Nelsson afrontó la dureza de la partitura -tal fue el juicio que mereció la música de Mussorgski por parte de sus correligionario s del Grupo de los Cinco- con rigor enconnable: supo ser deshinibido en el acto polaco (el tercero), que exige una perspicaz ironía mixta de seducción frente a la música culta europea; y fue ruso hasta la médula moviéndose entre el infantilismo de determinados pasajes, como el inicio del segundo acto (con las canciones del mosquito y del papagayo y el juego del kliost) y el dramatismo de toda la historia que tan bien resume la última intervención del Inocente, lamentándose de los muchos males que aquejan a su pueblo y de las pocas soluciones a mano. Desde las tablas Nelsson y la orquesta tuvieron una respuesta extraordinaria. Situemos de nuevo el elemento colectivo en primer lugar y digamos que el coro, una noche más, estuvo brillante, superando la dificultad de un texto que sonaba a ruso para sus intérpretes. Y no sólo estuvo bien vocalmente, sino también en sus movimientos escénicos, como constante presencia en una obra que es esencialmente coral. El Boris del finlandés Natti Salminen dio la grandeza del papel con decidido aplomo: es un bajo de auténtico armario torácico.

A destacar la actuación de la mezzo yugoslava Ruza Baldani, inteligente intérprete de las ambiciones de la bella Marina Mniszeck de Sandomir. En el tenor, también finlandés, Peter Lindroos, que encarnó al falso Dimitri, tuvo un buen contrapunto en la escena de la fuente. De grandes vuelos también el Pimen del norteamericano Paul Pfishka, el Varlaam de Dimiter Petkov y el príncipe Shuiski del tenor Sven Olof Eliasson.

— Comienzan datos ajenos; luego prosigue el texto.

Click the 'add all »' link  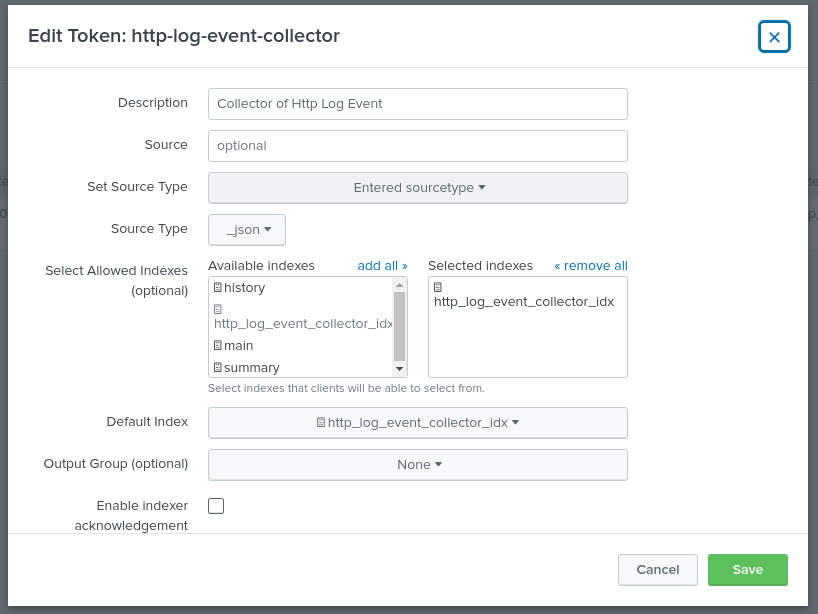click(382, 266)
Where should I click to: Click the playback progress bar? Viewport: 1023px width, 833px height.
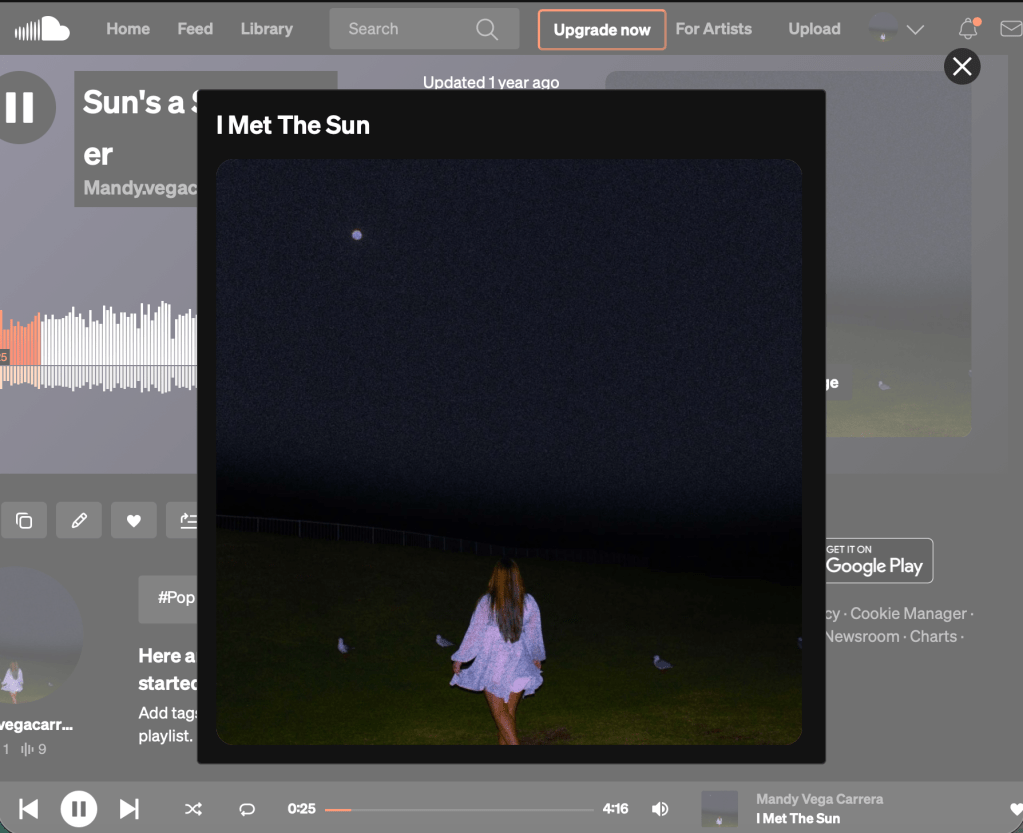tap(460, 809)
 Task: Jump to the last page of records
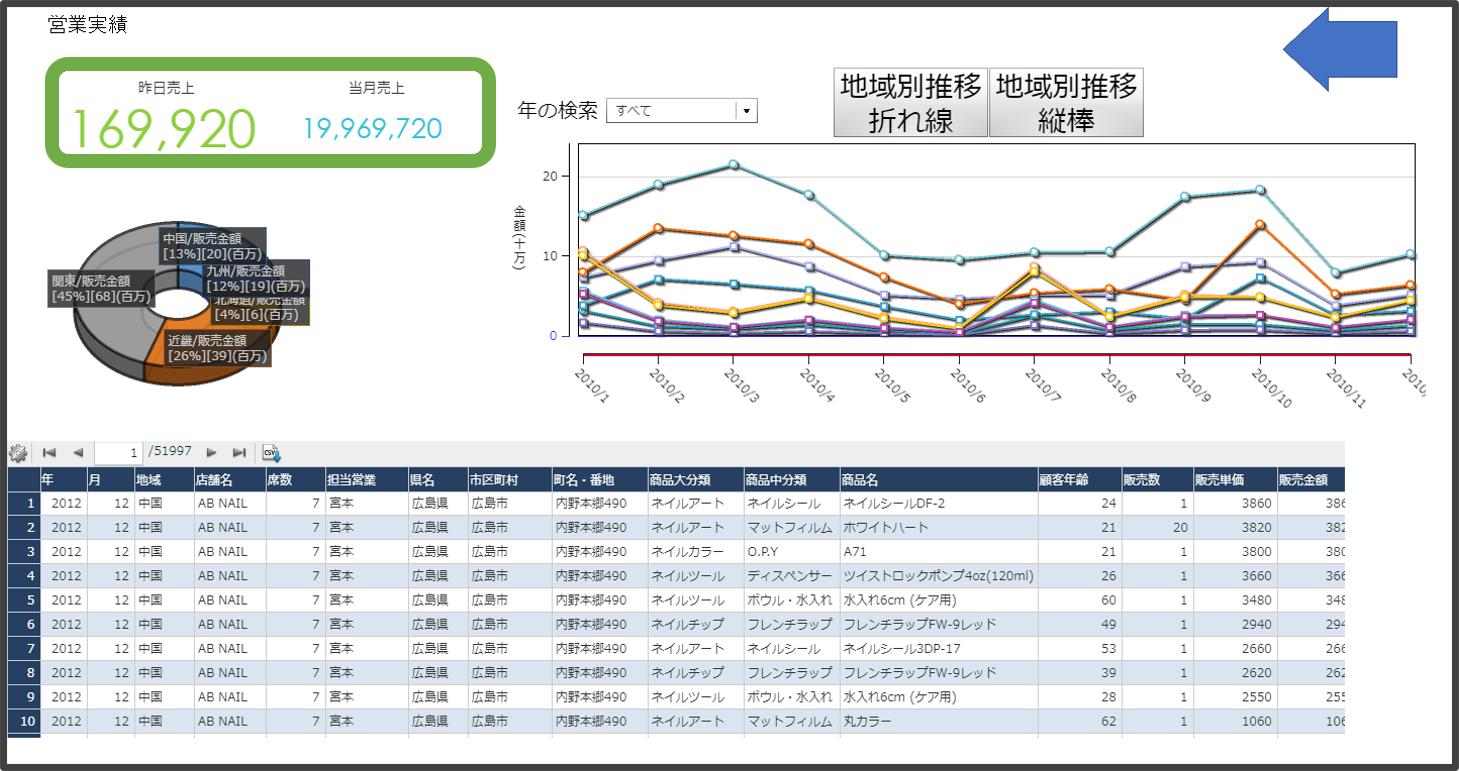(x=239, y=453)
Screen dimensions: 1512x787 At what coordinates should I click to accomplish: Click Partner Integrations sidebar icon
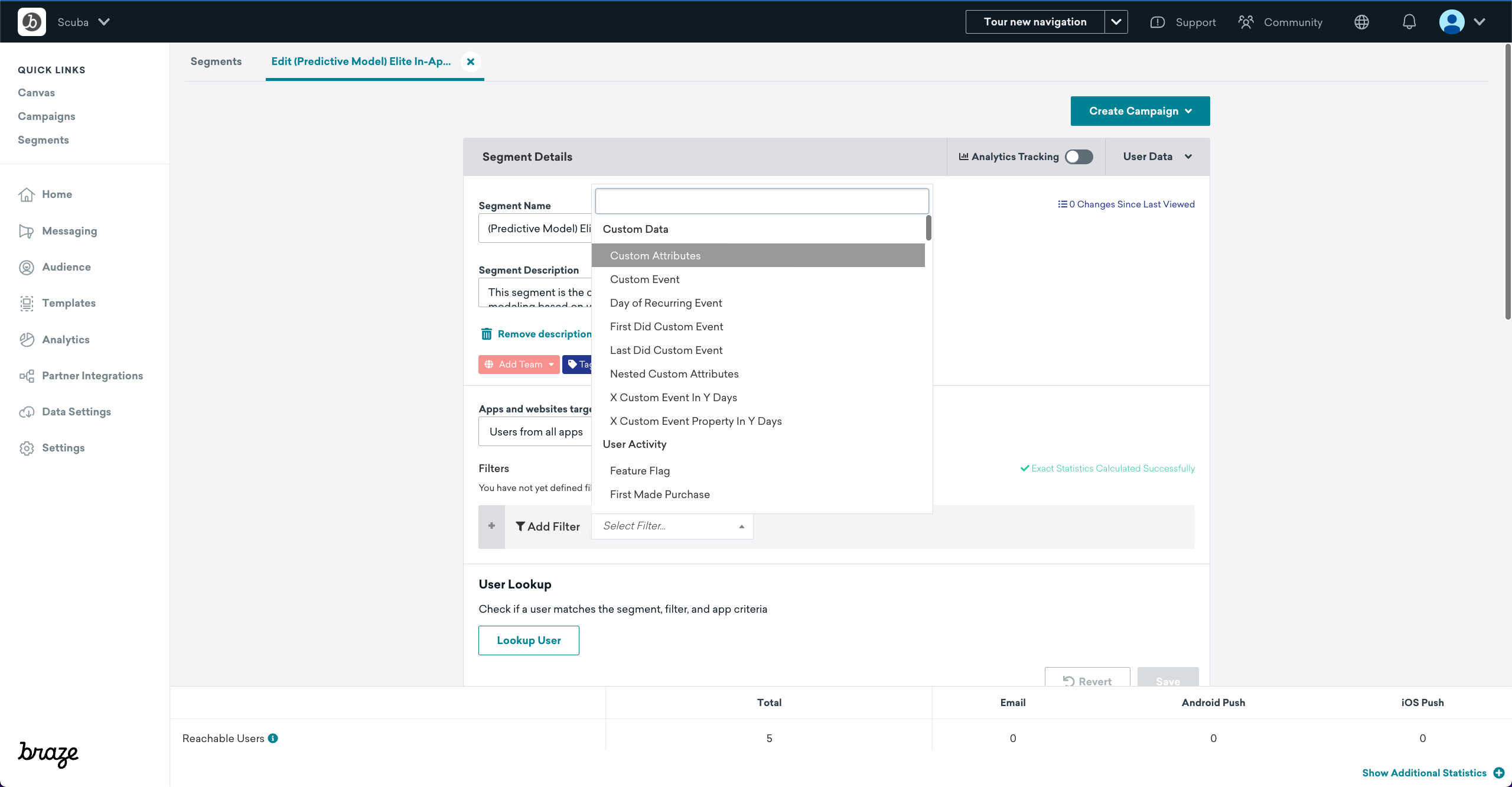(x=27, y=375)
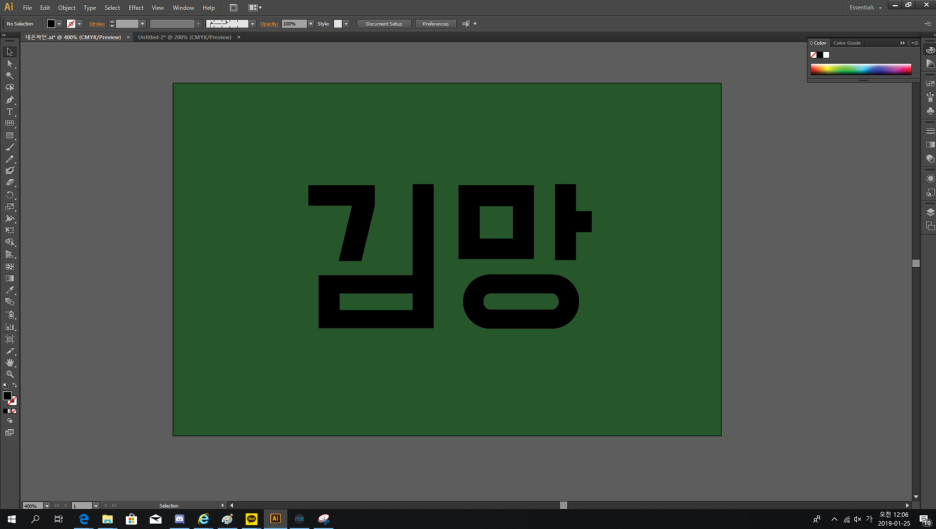
Task: Select the Selection tool arrow
Action: point(10,52)
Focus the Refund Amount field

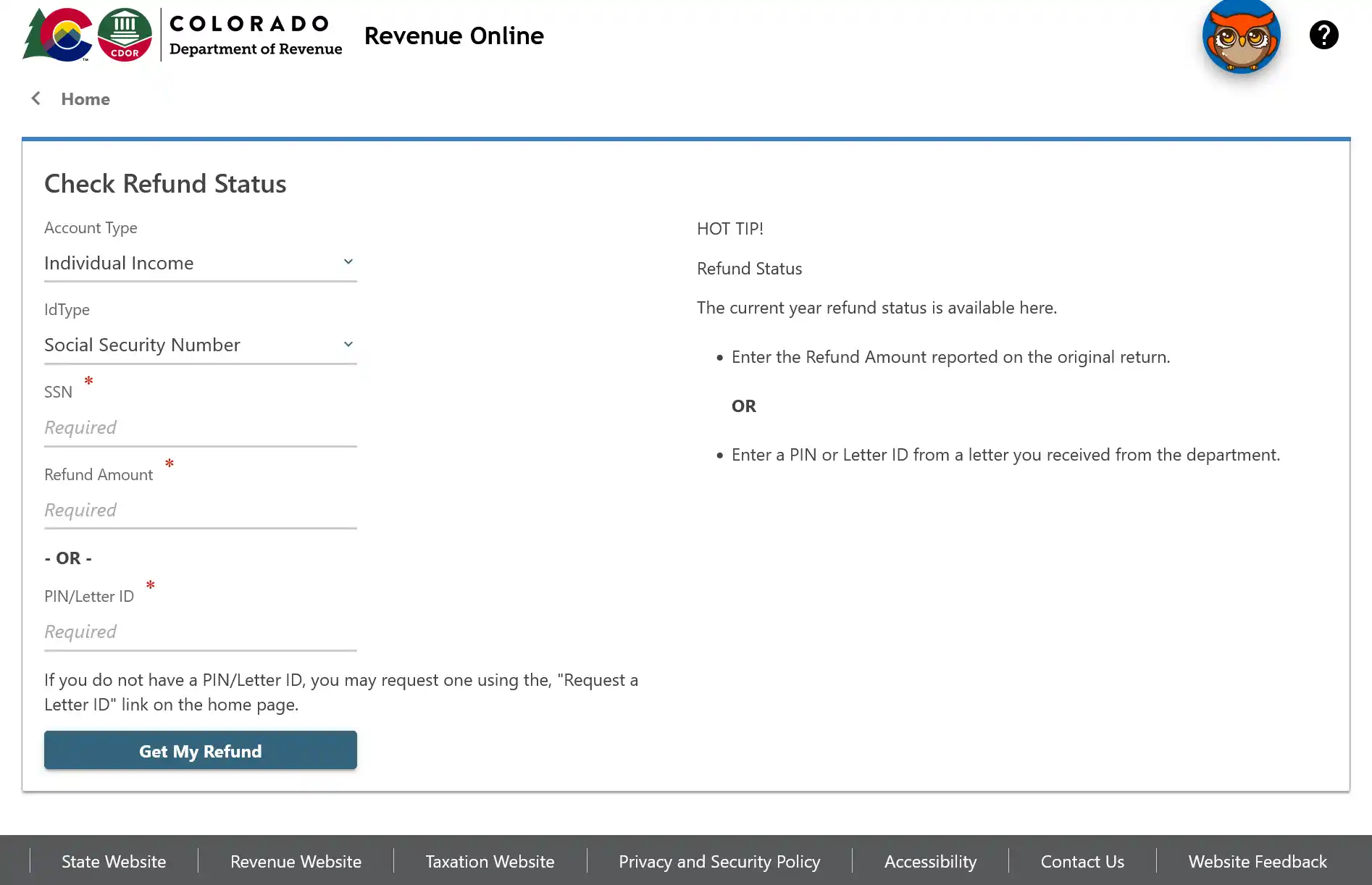(200, 510)
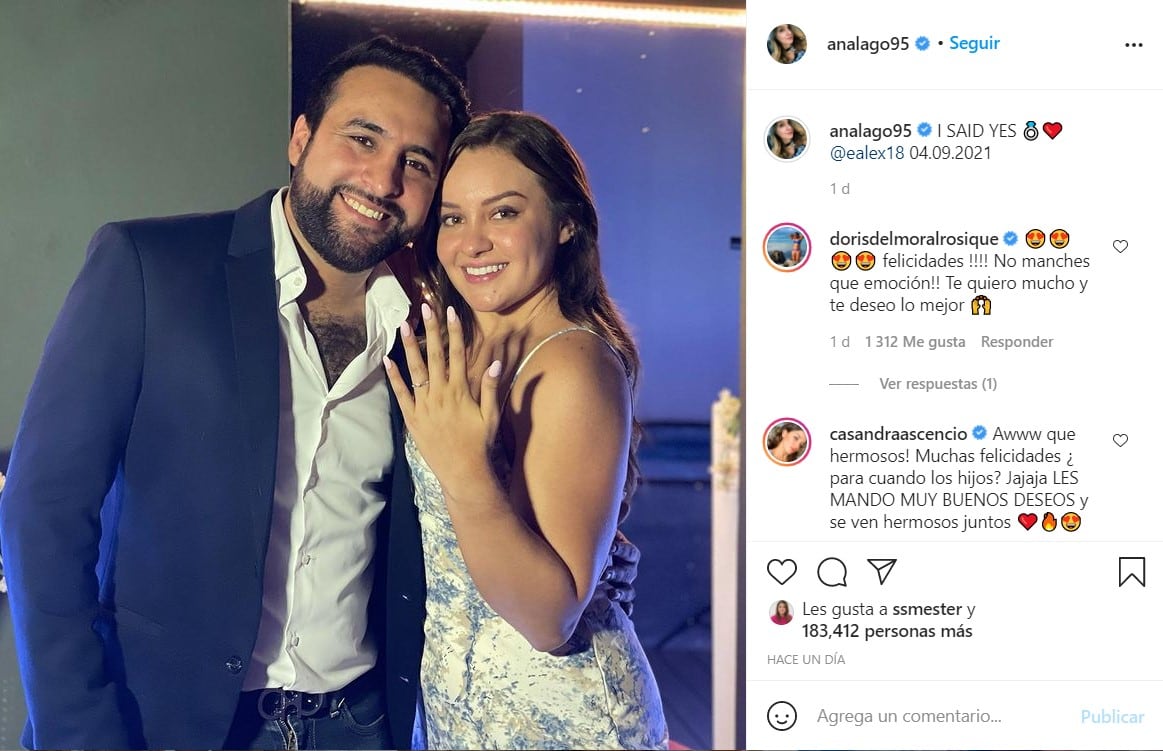Viewport: 1163px width, 751px height.
Task: Toggle like on casandraascencio's comment heart
Action: point(1120,440)
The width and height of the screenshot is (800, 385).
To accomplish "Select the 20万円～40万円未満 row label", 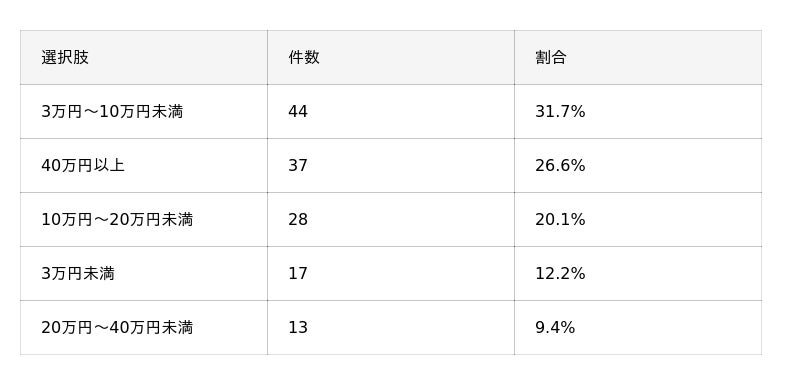I will pyautogui.click(x=117, y=327).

La producción y dirección escénicas llevan el sello inconfundible de Piero Faggioni, de quien, la pasada temporada, pudimos admirar el Otello de Plácido Domingo. Conviene aquí hacer un punto y aparte y meterse a reflexionar, puesto que la escena fue máxima responsable de ese carácter unitario que elogiábamos al principio de la crónica.

Faggioni, junto a Semkov, sentó escuela con el Boris que presentó en el teatro La Fenice de Venecia en 1972.

El pueblo aparece como motor de la historia: a él se deben, parece indicar Faggioni, los cambios que se producen en la escena. únicamente en el tercer acto las masas no intervienen en los cambios porque no participan de un mundo que no les pertenece y porque la muerte es siempre un enfrentamiento en solitario. Planteamiento que restituye valor histórico a una generación que puso las bases para futuros desarrollos.